Brimob dan Satpam Diduga Aniaya Wartawan, Kebebasan Pers di Banten Terancam
Banten – BUSERMEDIAINVESTIGASI.ID
Dunia pers kembali dikejutkan oleh peristiwa dugaan kekerasan terhadap dua jurnalis di wilayah Banten. Seorang oknum anggota Brimob berpakaian preman bersama seorang satpam perusahaan dilaporkan melakukan intimidasi, penganiayaan, hingga merusak peralatan kerja wartawan yang tengah menjalankan tugas jurnalistik. Insiden ini dinilai sebagai ancaman serius terhadap kebebasan pers di Indonesia.
Kronologi Peristiwa
Kejadian bermula saat dua wartawan, sebut saja A dan B, mendatangi sebuah perusahaan yang diduga bermasalah dalam pengelolaan limbah. Kedatangan mereka bertujuan melakukan konfirmasi resmi kepada pihak manajemen. Namun, upaya tersebut mendapat penolakan keras.
Satpam perusahaan yang berjaga melarang wartawan masuk, hingga terjadi adu argumen. Tak lama kemudian, seorang pria berpakaian preman yang mengaku anggota Brimob datang ke lokasi.
Situasi langsung memanas. Tanpa alasan jelas, keduanya diduga melakukan kekerasan fisik dan merampas alat kerja wartawan. Kamera dan ponsel rusak, sementara kedua korban mengalami luka serta trauma mendalam.
Kecaman dari Organisasi Pers
Sejumlah organisasi pers baik lokal maupun nasional mengecam keras tindakan tersebut. Mereka menilai kekerasan ini bukan hanya melukai wartawan secara pribadi, melainkan juga mencederai hak publik atas informasi.
“Jurnalis adalah pilar keempat demokrasi. Kekerasan semacam ini tidak boleh dibiarkan, apalagi jika melibatkan aparat. Polisi harus bertindak tegas,” tegas salah satu pengurus organisasi pers di Banten.
Desakan juga datang agar Kapolda Banten mengusut tuntas kasus ini, memeriksa seluruh pihak yang terlibat, dan menindak pelaku tanpa pandang bulu.
Gus Aulia Ikut Mengecam
Ketua Presidium DPP Persatuan Wartawan Duta Pena Indonesia (PWDPI), Gus Aulia, SE., MM., SH, turut mengecam keras tindakan intimidasi dan penganiayaan terhadap jurnalis di Banten tersebut.
“Ini bentuk pelecehan terhadap profesi wartawan sekaligus pengkhianatan terhadap demokrasi.
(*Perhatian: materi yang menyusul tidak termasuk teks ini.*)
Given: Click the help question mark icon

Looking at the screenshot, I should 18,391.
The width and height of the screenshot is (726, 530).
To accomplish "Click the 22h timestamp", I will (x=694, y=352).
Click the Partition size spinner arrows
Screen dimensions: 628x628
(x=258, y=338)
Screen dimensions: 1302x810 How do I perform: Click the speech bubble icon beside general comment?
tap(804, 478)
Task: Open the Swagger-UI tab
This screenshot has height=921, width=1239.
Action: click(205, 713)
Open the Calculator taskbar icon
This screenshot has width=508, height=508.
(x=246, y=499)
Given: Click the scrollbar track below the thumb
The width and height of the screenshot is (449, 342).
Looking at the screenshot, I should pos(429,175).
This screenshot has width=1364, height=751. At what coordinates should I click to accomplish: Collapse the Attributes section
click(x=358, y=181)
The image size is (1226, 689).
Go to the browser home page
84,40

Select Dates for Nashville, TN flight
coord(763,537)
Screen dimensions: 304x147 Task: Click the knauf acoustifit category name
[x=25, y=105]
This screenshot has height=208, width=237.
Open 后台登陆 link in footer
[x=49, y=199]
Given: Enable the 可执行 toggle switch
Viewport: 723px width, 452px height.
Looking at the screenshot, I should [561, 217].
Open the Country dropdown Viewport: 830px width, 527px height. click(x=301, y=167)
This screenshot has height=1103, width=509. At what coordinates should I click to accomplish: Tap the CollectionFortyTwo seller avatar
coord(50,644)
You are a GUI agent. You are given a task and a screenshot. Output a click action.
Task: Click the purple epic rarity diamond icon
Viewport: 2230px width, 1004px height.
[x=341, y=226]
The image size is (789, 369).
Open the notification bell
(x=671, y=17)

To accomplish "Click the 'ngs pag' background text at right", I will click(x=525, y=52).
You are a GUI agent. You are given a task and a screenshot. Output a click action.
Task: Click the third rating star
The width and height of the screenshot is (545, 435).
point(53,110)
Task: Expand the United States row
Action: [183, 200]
Oknum aparat yang seharusnya melindungi rakyat justru melakukan kekerasan kepada insan pers. Kami mendesak Kapolri untuk turun tangan langsung agar kasus ini tidak dipetieskan,” tegas Gus Aulia.
Ia menambahkan, jika aparat yang terlibat tidak diproses secara hukum, maka akan menjadi preseden buruk bagi kebebasan pers di Indonesia. “Negara harus hadir melindungi jurnalis, bukan malah membiarkan mereka diperlakukan seperti kriminal,” ujarnya.22/8/2025.
Payung Hukum yang Dilanggar
Undang-Undang Nomor 40 Tahun 1999 tentang Pers dengan tegas melindungi kebebasan pers.
• Pasal 4 ayat (2): Terhadap pers nasional tidak dikenakan penyensoran, pembredelan atau pelarangan penyiaran.
• Pasal 8: Wartawan dalam melaksanakan profesinya mendapat perlindungan hukum.
• Pasal 18 ayat (1): Setiap orang yang secara melawan hukum menghalangi tugas wartawan, dipidana penjara paling lama 2 tahun atau denda Rp 500 juta.
Dengan dasar hukum tersebut, tindakan intimidasi, penganiayaan, dan perusakan alat kerja wartawan merupakan pelanggaran serius dan harus diproses secara pidana.
Proses Hukum Berlanjut
Kasus ini telah dilaporkan ke pihak berwajib dan kini tengah dalam tahap penyelidikan. Keluarga korban bersama organisasi pers menuntut adanya transparansi serta keadilan. Mereka khawatir kasus akan dipetieskan karena melibatkan oknum aparat.
Ancaman Nyata terhadap Demokrasi
Peristiwa di Banten menjadi alarm keras bahwa kebebasan pers masih rawan tergerus oleh arogansi oknum aparat maupun kepentingan korporasi.
Wartawan yang bekerja sesuai kode etik dan dilindungi undang-undang tidak seharusnya menghadapi kekerasan.
Kekerasan terhadap jurnalis bukan hanya masalah profesi, tetapi juga ancaman terhadap demokrasi. Publik berhak mendapatkan informasi yang jujur, berimbang, dan bebas dari tekanan. Ica - Redaksi.